- [Compiti da svolgere]:
1. Stabilisci se ciascuna affermazione concorda con il testo sul razzismo in Portogallo. Rispondi sì o no e cita tra virgolette le parole del testo che lo decidono. (a) SOS Racismo è nata a Lisbona all'inizio degli anni Novanta. (b) Secondo Mamadou Ba, nelle zone come Amadora e Loures le strutture sanitarie ricevono più investimento pubblico. (c) Secondo Mamadou Ba, il Portogallo democratico del dopo 25 aprile 1974 ha rotto del tutto con la logica coloniale.
2. Per favore, prosegui il testo sul razzismo in Portogallo a partire dal punto in cui si interrompe.

- [Testo fornito]:
┄┄┄┄┄┄

Mamadou Ba, dirigente e attivista di SOS Racismo, associazione nata a Lisbona all’inizio degli anni Novanta, ritiene che per comprendere meglio il razzismo in Portogallo ci sia bisogno di riferirsi alle politiche pubbliche in aree diverse come quella dell’abitazione, dell’educazione, della sanità e della giustizia sociale. Ad esempio, l’offerta del servizio sanitario nazionale nelle diverse zone dell’area metropolitana di Lisbona si differenzia per qualità e accessibilità.
Nelle zone maggiormente abitate da afrodiscendenti o comunque da migranti o da persone di origine migrante — come i comuni di Amadora, di Loures e, a sud del Tejo, di Seixal e Almada — le strutture sanitarie ricevono meno investimento pubblico e le competenze e le capacità sono minori. Lo stesso si può dire per quanto riguarda l’accesso all’educazione e a un lavoro dignitoso. Il problema, in realtà, alimenta se stesso in maniera circolare, perché «se non ho casa, non posso studiare, e se non posso studiare non ho accesso al lavoro, e così non posso avere un buon salario e non posso avere una buona casa e una buona vita».
Ma la questione dell’abitazione e quella dell’occupazione dello spazio, secondo Mamadou Ba, sono cruciali anche perché possono essere intesi anche come «uno strumento per definire chi lo stato vuole che faccia parte o meno della comunità politica».
«Guardando a come la città è organizzata, alla struttura del disegno urbano, all’accesso delle persone non bianche allo spazio pubblico, si può comprendere se uno stato è o non è strutturalmente razzista. L’area metropolitana di Lisbona è lo specchio del paese in questo aspetto, perché la politica urbana, a partire da quella di riparazione e di risposta alle mancanze o alle lacune dello stato, è un disegno che esclude delle persone o le colloca in ghetti, che possono essere costituiti da baracche di lamiera e legno, come accadeva alcuni decenni fa, o da baracche di cemento, come succede adesso, ma che sono pur sempre ghetti perché sono luoghi dove non c’è mobilità, non c’è fluidità urbana e continuità geografica. Il disegno del trasporto pubblico, per esempio, mostra chiaramente una logica di periferizzazione dei corpi non bianchi nello spazio pubblico, o in quello che si potrebbe chiamare il centro della città, in senso lato».
Il Portogallo democratico del dopo 25 aprile 1974, secondo Ba, non ha del tutto rotto con la logica coloniale del regime di Salazar: «C’è una continuità storica sia nel disegno delle funzioni sovrane dello stato, sia nella gestione amministrativa. Questa continuità si vede nel fatto che alcune persone vengono concepite come differenti o distinte nella configurazione delle politiche pubbliche, nell’accesso, nell’usufrutto ma anche nel disegno, nell’elaborazione delle leggi, nell’immaginario del legislatore».
“Un ghetto esteso”

┄┄┄┄┄┄

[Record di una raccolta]
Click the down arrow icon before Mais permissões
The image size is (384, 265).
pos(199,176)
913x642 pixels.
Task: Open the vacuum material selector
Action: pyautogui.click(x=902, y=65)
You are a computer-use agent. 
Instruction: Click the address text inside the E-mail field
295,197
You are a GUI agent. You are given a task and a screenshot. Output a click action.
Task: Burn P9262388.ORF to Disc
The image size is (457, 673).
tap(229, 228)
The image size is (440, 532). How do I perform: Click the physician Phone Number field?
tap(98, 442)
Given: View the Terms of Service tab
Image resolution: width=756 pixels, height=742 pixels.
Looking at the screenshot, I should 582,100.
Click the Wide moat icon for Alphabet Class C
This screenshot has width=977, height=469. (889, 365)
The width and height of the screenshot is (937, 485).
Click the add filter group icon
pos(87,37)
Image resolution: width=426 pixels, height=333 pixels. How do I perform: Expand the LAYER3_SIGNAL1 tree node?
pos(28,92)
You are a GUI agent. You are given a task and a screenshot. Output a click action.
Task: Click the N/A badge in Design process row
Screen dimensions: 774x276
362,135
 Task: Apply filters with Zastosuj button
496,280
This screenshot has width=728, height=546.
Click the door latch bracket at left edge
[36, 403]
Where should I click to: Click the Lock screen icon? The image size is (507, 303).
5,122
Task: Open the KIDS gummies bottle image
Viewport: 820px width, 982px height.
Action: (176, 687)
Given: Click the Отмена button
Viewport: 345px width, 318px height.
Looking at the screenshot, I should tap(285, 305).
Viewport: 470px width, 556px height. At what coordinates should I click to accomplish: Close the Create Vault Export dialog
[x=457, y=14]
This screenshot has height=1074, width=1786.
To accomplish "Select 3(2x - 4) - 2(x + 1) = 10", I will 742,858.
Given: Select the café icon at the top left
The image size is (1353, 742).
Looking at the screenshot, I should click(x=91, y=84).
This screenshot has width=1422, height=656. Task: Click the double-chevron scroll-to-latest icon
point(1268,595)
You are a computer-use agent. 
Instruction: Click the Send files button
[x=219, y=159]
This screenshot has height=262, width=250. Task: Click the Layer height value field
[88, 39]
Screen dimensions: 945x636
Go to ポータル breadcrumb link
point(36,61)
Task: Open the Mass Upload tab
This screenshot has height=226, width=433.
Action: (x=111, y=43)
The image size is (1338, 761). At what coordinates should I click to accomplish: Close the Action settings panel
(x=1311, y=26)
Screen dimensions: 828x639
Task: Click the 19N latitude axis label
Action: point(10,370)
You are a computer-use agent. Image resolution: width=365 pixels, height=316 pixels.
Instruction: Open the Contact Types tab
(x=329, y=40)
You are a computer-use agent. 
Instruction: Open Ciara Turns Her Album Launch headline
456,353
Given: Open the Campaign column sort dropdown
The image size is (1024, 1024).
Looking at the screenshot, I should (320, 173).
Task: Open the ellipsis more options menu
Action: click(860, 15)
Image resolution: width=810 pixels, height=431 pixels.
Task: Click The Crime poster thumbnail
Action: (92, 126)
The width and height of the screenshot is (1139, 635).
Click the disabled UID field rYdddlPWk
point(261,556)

┄┄┄┄┄┄

- [Risposte numerate]:
1.
(a) Sì: «associazione nata a Lisbona all’inizio degli anni Novanta».
(b) No: «le strutture sanitarie ricevono meno investimento pubblico».
(c) No: «non ha del tutto rotto con la logica coloniale del regime di Salazar».

2.
Nel 1993 viene promulgato quello che è stato considerato il più grande programma di intervento pubblico nel Portogallo democratico, il PER (acronimo che sta, in italiano, per “programma speciale di rialloggio”). Questo programma, volto a promuovere nelle due grandi aree metropolitane di Lisbona e Porto il diritto all’abitazione per famiglie che prima abitavano spazi maggioritariamente autocostruiti, ha però anche contribuito alla strutturazione delle aree urbane in Portogallo come spazi di gerarchizzazione, di esclusione e di segregazione.
Ana Rita Alves, antropologa e dottoranda al Centro di Studi Sociali dell’Università di Coimbra, autrice del recente libro Quando ninguém podia ficar: racismo, habitação e território, ci aiuta a contestualizzare questo programma di politica pubblica nella storia portoghese recente: «Il PER è stato promulgato un anno prima di Lisbona capitale europea della cultura e cinque anni prima dell’Expo ‘98. È quindi sicuramente un tentativo molto robusto dello stato portoghese di promuovere l’accesso all’abitazione da parte di cittadini che non lo avevano fino a quel momento, ma è anche un tentativo di “pulizia” dell’immagine di una città che si reinventava come una nuova capitale europea, in un momento in cui il Portogallo era da poco entrato nella Comunità Europea, nel 1986».
La ricercatrice e attivista parte dalle criticità che questo programma portava con sé già dalla promulgazione e poi ne racconta la lenta attuazione, che si estende fino al 2017, anno in cui è stato revocato per far spazio ad un nuovo programma, che ha preso il nome di “Primeiro Direito”. «Il PER si è esteso nel tempo e si è arrivati all’esecuzione dopo anni, in alcuni casi decenni, con dati risalenti al 1993. Persone che allora erano state censite nell’aggregato familiare dei genitori e magari avevano cinque anni, vent’anni dopo avevano una famiglia e una loro abitazione e non venivano contabilizzate. Le case assegnate sono risultate quindi nella maggior parte dei casi troppo piccole, e hanno costretto a convivere aggregati familiari che avrebbero voluto uno spazio proprio. Le persone hanno dovuto adattarsi alle pareti e non le pareti alle persone. E quanto più si allungava il PER, meno capacità di risposta avevano i municipi. La tragedia familiare e sociale, poi, è accaduta anche perché, a parte questo problema del censimento, il reclutamento della manodopera è continuato dopo il 1993 e le persone non hanno smesso di arrivare. E queste persone non erano né successivamente sono state incluse nel programma».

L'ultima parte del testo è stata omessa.